Brief:
Begin at the top of the records and copy each line exactly. The line containing "Given: Click the multicast" is the last one to include.

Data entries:
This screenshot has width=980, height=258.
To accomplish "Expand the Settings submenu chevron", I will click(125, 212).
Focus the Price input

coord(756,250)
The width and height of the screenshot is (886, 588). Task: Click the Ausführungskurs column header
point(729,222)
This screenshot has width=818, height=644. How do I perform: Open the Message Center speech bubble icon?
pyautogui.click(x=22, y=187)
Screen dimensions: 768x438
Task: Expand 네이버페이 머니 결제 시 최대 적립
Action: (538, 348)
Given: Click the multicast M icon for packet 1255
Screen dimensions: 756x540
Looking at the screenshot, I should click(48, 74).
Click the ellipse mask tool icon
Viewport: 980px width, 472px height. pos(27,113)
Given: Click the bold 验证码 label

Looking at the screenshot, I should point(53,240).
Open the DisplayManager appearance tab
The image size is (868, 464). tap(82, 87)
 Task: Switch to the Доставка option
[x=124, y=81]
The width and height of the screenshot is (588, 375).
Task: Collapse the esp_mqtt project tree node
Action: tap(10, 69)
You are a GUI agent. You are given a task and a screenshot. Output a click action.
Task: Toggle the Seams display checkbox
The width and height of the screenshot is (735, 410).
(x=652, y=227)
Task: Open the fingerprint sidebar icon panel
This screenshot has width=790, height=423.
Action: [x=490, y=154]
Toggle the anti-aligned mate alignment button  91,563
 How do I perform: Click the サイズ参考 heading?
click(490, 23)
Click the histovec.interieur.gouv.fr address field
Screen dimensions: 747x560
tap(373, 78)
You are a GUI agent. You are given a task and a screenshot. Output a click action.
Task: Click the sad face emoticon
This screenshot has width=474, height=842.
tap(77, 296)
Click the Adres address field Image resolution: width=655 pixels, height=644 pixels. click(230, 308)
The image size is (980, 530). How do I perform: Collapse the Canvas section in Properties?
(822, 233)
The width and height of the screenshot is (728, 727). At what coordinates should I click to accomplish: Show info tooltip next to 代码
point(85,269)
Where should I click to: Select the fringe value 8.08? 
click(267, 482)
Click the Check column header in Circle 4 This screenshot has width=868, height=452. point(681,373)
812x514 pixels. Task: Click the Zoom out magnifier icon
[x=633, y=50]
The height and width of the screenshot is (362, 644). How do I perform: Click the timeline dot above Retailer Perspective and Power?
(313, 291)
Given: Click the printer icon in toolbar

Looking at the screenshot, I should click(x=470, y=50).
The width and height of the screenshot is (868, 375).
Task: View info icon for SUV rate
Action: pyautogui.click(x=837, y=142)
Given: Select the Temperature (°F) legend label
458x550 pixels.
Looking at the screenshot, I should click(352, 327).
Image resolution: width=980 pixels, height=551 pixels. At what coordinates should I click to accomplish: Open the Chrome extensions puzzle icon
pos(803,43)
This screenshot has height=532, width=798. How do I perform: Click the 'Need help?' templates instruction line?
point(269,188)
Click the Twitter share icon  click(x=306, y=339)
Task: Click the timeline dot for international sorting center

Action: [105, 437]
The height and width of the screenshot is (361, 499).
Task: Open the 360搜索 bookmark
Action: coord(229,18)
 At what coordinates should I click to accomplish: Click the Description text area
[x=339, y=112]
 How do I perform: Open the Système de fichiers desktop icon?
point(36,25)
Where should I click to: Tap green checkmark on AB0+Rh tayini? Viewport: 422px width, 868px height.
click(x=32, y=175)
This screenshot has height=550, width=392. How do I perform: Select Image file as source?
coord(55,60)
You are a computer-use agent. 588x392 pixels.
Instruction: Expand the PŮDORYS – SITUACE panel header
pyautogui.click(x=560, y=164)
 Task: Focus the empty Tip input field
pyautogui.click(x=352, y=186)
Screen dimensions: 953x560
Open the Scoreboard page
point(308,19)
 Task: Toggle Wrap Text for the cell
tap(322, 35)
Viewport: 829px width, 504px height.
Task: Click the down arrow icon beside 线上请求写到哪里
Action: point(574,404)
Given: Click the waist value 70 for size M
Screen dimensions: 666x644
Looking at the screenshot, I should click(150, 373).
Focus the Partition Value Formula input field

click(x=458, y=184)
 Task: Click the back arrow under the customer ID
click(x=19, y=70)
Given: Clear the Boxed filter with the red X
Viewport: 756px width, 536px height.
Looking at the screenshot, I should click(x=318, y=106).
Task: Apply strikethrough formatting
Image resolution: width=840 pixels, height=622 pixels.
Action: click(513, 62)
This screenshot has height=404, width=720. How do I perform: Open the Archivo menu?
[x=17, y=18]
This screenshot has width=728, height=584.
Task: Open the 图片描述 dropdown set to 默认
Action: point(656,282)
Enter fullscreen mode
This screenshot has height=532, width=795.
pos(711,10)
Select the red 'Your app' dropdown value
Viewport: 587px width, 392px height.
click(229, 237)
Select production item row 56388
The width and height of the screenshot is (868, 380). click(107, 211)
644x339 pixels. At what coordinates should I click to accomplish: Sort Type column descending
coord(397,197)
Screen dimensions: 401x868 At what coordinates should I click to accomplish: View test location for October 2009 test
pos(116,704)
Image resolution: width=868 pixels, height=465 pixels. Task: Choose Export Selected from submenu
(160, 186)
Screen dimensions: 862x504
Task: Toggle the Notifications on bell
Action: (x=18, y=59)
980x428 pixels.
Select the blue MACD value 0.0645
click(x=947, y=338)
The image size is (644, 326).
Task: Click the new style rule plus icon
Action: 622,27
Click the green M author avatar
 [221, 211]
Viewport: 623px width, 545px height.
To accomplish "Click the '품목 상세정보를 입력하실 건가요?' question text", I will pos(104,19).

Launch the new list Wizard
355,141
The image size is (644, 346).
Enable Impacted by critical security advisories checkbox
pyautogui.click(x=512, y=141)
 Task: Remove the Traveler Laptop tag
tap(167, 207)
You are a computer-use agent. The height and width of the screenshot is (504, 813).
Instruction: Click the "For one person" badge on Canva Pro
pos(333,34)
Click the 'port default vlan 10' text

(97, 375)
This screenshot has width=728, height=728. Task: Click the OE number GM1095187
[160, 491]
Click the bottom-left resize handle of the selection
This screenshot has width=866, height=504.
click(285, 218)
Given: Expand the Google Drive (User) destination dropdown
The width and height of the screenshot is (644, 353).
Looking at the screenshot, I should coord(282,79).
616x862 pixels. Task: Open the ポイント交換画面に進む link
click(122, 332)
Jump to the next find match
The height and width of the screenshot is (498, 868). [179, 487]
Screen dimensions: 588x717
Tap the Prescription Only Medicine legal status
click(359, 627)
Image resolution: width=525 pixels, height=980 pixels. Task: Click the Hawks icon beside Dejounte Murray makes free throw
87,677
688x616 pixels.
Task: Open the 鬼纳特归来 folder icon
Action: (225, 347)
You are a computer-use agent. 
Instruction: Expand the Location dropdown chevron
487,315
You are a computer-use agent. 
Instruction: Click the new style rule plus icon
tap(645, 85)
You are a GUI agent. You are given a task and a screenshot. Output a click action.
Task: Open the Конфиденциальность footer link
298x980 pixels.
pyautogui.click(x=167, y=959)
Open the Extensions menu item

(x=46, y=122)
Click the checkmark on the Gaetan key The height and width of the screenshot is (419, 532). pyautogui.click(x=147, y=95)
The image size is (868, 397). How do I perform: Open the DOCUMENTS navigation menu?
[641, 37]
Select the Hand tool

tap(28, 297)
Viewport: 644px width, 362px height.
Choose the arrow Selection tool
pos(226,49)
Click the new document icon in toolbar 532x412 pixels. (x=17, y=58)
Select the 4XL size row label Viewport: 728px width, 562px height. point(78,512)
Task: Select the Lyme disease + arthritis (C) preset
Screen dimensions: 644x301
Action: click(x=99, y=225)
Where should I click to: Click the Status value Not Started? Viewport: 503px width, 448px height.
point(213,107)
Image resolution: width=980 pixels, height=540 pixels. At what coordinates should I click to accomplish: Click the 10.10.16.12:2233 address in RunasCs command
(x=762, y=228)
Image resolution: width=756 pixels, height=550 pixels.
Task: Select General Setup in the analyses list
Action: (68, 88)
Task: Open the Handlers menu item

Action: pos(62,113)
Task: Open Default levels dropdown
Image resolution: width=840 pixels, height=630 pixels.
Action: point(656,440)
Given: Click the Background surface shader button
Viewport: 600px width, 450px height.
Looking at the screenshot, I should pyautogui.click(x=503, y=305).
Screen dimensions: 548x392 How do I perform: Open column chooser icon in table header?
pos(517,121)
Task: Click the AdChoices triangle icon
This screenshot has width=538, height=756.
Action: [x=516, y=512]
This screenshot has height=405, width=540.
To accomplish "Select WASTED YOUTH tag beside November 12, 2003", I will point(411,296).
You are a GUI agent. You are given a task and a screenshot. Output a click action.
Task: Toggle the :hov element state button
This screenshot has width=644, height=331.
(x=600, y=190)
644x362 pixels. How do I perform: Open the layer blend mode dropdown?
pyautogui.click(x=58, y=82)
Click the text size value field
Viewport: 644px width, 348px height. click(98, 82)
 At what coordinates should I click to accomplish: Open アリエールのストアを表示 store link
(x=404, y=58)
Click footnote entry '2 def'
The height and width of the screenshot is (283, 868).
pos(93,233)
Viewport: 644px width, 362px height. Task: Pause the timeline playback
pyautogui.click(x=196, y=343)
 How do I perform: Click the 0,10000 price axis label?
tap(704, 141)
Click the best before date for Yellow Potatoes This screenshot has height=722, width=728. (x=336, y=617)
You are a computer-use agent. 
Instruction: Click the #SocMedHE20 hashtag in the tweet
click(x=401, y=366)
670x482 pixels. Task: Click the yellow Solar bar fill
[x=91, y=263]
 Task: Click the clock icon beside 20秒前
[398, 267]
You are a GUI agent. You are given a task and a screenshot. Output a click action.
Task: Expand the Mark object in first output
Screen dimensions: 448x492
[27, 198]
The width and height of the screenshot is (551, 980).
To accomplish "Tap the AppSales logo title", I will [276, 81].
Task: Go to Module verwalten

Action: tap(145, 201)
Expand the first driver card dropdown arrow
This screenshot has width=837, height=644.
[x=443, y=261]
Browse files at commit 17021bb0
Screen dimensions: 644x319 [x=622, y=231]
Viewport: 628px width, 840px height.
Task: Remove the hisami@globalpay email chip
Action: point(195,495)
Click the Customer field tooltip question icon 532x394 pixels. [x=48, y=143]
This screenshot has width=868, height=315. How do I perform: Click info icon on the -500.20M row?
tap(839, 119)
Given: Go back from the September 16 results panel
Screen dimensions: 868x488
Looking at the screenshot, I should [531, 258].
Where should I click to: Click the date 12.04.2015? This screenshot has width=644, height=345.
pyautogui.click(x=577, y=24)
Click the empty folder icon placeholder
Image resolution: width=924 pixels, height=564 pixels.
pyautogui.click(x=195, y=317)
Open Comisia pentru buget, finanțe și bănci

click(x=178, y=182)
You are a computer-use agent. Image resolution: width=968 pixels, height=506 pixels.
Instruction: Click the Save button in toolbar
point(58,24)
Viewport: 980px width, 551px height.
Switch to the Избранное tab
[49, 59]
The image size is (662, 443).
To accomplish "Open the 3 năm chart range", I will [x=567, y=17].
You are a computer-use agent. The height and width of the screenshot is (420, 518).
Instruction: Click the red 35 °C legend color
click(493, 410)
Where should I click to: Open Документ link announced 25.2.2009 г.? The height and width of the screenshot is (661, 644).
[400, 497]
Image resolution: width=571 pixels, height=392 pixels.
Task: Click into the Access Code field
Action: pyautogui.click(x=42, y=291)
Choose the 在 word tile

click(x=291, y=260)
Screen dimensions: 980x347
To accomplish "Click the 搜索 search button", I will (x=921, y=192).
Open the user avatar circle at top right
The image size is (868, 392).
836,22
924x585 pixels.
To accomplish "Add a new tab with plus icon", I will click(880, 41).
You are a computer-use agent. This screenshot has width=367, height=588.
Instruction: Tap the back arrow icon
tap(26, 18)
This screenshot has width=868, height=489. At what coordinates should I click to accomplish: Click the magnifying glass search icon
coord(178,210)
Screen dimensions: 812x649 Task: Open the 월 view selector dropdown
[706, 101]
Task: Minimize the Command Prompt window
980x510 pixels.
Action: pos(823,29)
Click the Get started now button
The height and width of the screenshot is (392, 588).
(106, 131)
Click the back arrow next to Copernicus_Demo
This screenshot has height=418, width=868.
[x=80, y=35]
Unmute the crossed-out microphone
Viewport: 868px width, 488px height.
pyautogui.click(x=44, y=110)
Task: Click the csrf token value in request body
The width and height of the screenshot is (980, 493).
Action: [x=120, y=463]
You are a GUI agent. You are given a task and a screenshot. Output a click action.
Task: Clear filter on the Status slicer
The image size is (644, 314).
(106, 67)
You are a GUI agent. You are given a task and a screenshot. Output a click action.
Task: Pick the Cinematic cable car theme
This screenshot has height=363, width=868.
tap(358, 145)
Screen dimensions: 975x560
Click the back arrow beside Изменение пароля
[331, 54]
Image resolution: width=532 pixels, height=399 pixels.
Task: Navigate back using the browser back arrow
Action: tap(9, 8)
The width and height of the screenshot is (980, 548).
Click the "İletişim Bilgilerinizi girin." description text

Output for this task:
This screenshot has width=980, height=258.
To accomplish "Expand the Settings submenu chevron", I will click(125, 212).
Focus the Price input

coord(756,250)
The width and height of the screenshot is (886, 588). Task: Click the Ausführungskurs column header
point(729,222)
This screenshot has width=818, height=644. How do I perform: Open the Message Center speech bubble icon?
pyautogui.click(x=22, y=187)
Screen dimensions: 768x438
Task: Expand 네이버페이 머니 결제 시 최대 적립
Action: (538, 348)
Given: Click the multicast M icon for packet 1255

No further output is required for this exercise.